14 Aralık 2008 Pazar

GÖRÜŞ AÇIMIZ

Önce bir Montaigne’i dinleyelim.
Bizi seçtiğimiz bu yolda, hamlelerimizi güçlü kılma yolunda destekleyecek önerileri var. Bunlara gereksinmemiz var , çünkü insan duygusal bir yaratık ve duygularının yönlendirmesi sonucu davranışlarda bulunuyor. Sonra da bu tercihlerinin sonucunda bulunduğu konum hakkında yorum yapıyor. Yani mutlu olmak veya şikayet etmek hep bizim tercihlerimiz sonucu oluşan durumlar. Bunu da birinci derecede biz kendimiz etkiliyoruz:
Neden içinde yaşadığın zamanın saçmalığının ve vahşetinin kışkırtmalarına kapılıp bunlar karşısında boyun eğiyorsun? Bütün bunlar yalnız senin tenine dokunabilir, ama özüne asla işleyemez. Dış dünya senden hiçbir şey alamaz ve aklını da , sen kendin karıştırmadığın sürece , karıştıramaz. Zaman içinde olup bitenler, onlara katılmayı reddettiğin sürece senin karşında güçsüzdür; zamanın çılgınlığı ise sen zihninin berraklığını koruduğun sürece gerçek anlamda sıkıntı kaynağı olamaz.. Yaşadığın en kötü şeyleri , görünüşte aşağılayıcı olanları, kaderin sillelerini ancak onların önünde zayıflığını gösterecek olursan duyumsarsın; çünkü senden başka kim onlara değer verebilir, ağırlık tanıyabilir, onların zevk ya da acı kaynağı olmalarını sağlayabilir? Ancak sen kendini yüceltebilir ya da aşağılayabilirsin.

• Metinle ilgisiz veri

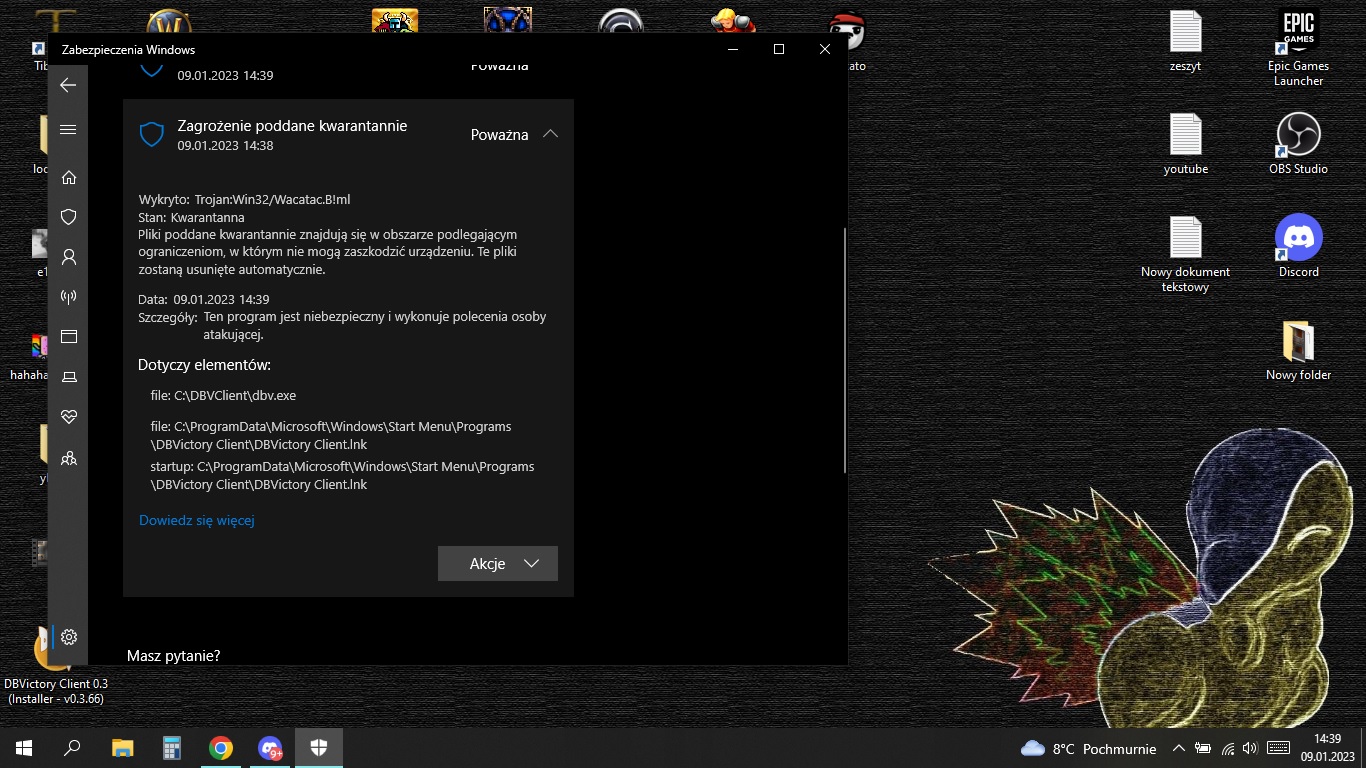This screenshot has height=768, width=1366.
Task: Expand the threat entry dated 14:39
Action: (x=348, y=70)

İç dünyasında sağlam ve özgür kalabilen, dışardan gelen en ağır baskıya bile kolaylıkla göğüs gerebilir.
On altıncı yüzyılın , belki de tüm zamanların en büyük düşünürü bize göreceliği öğretiyor ve bunu yaşam yolu olarak gösteriyor. Yani sıkıntı , sorun, problem gibi kavramların mutlak büyüklüklerinin olmadığını bizim bunları büyüttüğümüzü anlatıyor. Aslında doğru söylüyor . Hayatta tek bir problem vardır sizin için, sizi üzebilecek. O da sevdiğiniz birinin ölümcül bir hastalığa yakalanmış olması ve acı çekmesi sizinde onu kaybetme ihtimalinizdir bu. Bunun dışında olan bütün olaylar gerçekte mutlak bir sorun veya başa çıkılamayacak , üstesinden gelinemeyecek bir olay değildir.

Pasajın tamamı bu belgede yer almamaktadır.